Although a party has the right to have the trial court instruct the jury on matters relating to the party's theory of law of the case, the court has considerable latitude in determining the language used and need not give the exact instructions requested by the party. Poppenhagen v. Sornsin Constr. Co., 220 N.W.2d 281, 286 (Minn. 1974). The refusal to give a requested jury instruction lies within the discretion of the district court and will not be reversed absent an abuse of discretion. State v. Cole, 542 N.W.2d 43, 50 (Minn. 1996). An appellant who claims the trial court erred bears the burden of showing the error and any resulting prejudice. State v. Shoop, 441 N.W.2d 475, 480-81 (Minn. 1989).
A defendant has the “burden of going forward with evidence to support his claim of self-defense.” State v. Columbus, 258 N.W.2d 122, 123 (Minn. 1977).
Adam’s argument that the jury should have been given a self-defense instruction is unpersuasive. It is simply wide of the mark – the doctrine of self-defense has no application to the charge of leaving the scene of an accident. Self-defense applies only to cases where the defendant is charged with an offense involving the use of force that would otherwise be criminal. Adams cites Minn. Stat. § 609.06, subd. 1(3)(2000), which embodies the law of self-defense. The statute reads:
[R]easonable force may be used upon or toward the person of another * * * when the following circumstances exist or the actor reasonable believes them to exist:
When used by any person in resisting * * * an offense against the person.
Id. (Emphasis added.)
A charge of leaving the scene of an accident does not contain an allegation that the defendant used force upon another person. Thus we conclude that the doctrine of self-defense has no application to a charge of leaving the scene of an accident, and the instruction would only confuse the jury. The trial court did not err in refusing to give such an instruction.
Adams informally requested the judge to instruct the jury that it could acquit Adams if it found that her actions were reasonable. Adams offers no authority in support of her request, but even if the law recognized reasonableness as an excuse for leaving the scene of an accident, Adams would not be entitled to such an instruction: She did not make a showing that she was in danger. She testified that the other driver never attempted to strike her, display a weapon, or lunge at her. The other driver, a woman, was small and alone; Adams had three teen-age nieces with her. Adams seeks to justify her behavior with a claim that that the other driver was not showing Adams respect and was not calm. This is not an excuse for leaving the scene of an accident without exchanging information. Moreover, Adams never contacted law enforcement; instead, two days after the accident, the police contacted her. Any claim that she acted reasonably would have to include a showing that as soon as she was clear of any perceived danger, she contacted the police to report the incident. We hold that the district court did not err by refusing to give any instruction that would allow the jury to consider whether Adams acted reasonably.

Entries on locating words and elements

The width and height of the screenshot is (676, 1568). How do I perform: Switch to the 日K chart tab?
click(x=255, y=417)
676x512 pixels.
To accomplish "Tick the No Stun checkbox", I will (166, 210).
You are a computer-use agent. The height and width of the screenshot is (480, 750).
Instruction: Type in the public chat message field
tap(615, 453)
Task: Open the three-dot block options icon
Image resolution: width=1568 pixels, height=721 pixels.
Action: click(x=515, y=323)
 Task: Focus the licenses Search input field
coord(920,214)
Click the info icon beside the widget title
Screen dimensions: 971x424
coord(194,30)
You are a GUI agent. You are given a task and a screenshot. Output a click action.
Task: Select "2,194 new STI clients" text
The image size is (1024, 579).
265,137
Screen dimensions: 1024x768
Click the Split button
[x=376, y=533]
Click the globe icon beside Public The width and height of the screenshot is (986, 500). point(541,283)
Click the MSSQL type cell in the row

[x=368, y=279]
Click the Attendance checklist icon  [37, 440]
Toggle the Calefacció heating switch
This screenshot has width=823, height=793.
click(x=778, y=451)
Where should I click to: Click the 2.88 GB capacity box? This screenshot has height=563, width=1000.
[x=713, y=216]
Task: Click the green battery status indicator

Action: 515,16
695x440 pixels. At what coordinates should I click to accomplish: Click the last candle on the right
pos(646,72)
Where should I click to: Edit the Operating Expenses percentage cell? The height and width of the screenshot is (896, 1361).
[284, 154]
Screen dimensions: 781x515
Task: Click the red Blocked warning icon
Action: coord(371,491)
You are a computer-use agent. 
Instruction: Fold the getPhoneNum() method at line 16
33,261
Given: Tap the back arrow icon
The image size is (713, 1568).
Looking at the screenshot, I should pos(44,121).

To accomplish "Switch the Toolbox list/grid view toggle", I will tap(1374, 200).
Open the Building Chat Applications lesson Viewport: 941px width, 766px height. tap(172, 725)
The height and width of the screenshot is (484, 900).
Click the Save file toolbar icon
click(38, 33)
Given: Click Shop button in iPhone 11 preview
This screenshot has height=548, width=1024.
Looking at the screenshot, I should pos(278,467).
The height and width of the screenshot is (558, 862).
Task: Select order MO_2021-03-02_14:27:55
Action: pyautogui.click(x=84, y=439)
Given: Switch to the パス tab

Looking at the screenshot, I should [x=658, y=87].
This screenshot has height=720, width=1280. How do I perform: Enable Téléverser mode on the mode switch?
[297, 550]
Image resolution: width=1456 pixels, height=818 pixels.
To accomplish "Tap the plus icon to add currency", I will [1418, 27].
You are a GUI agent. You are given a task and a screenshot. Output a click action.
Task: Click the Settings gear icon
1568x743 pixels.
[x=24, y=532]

Problem set →
**A)** Edit the passage on jury instructions, starting at "Adam’s argument that" and ending at "against the person.", and replace "statute" with "provision" throughout that stretch.
**B)** List every line of the listing that contains the string "beside". Case counts.

Outputs →
**A)**
Adam’s argument that the jury should have been given a self-defense instruction is unpersuasive. It is simply wide of the mark – the doctrine of self-defense has no application to the charge of leaving the scene of an accident. Self-defense applies only to cases where the defendant is charged with an offense involving the use of force that would otherwise be criminal. Adams cites Minn. Stat. § 609.06, subd. 1(3)(2000), which embodies the law of self-defense. The provision reads:
[R]easonable force may be used upon or toward the person of another * * * when the following circumstances exist or the actor reasonable believes them to exist:
When used by any person in resisting * * * an offense against the person.

**B)**
Click the info icon beside the widget title
Click the globe icon beside Public The width and height of the screenshot is (986, 500). point(541,283)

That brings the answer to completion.